§ Extracted records
..............................

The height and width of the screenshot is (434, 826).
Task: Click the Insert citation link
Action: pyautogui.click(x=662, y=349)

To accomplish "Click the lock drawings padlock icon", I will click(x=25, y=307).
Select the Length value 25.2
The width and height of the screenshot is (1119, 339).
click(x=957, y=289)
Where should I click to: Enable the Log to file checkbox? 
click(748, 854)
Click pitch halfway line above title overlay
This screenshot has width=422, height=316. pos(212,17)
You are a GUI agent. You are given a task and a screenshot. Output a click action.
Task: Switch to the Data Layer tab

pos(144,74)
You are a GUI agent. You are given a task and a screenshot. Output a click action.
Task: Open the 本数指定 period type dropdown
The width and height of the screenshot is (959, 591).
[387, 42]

..............................

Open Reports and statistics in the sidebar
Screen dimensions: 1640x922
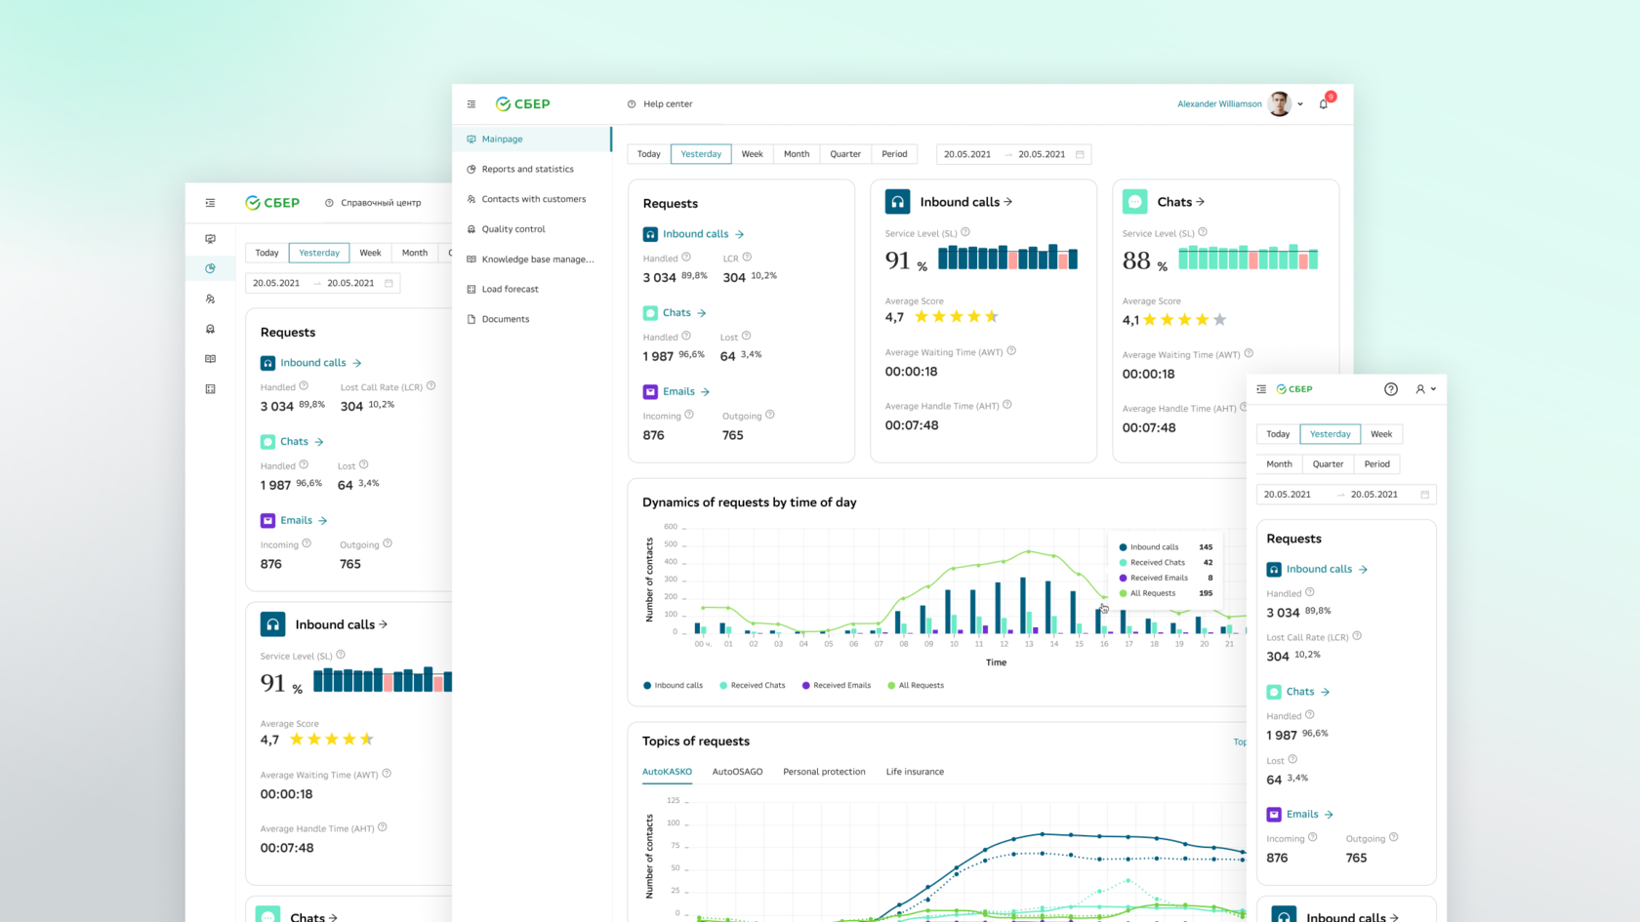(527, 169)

..............................

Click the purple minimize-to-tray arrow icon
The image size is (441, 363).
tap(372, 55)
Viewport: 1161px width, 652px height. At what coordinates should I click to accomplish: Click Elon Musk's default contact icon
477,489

..............................

§ Aim of the exercise
Return the part of the lines that opens with the line containing "Click pitch halfway line above title overlay" and closes with the line containing "pos(144,74)", copied character for character.

§ Written solution
Click pitch halfway line above title overlay
This screenshot has width=422, height=316. pos(212,17)
You are a GUI agent. You are given a task and a screenshot. Output a click action.
Task: Switch to the Data Layer tab

pos(144,74)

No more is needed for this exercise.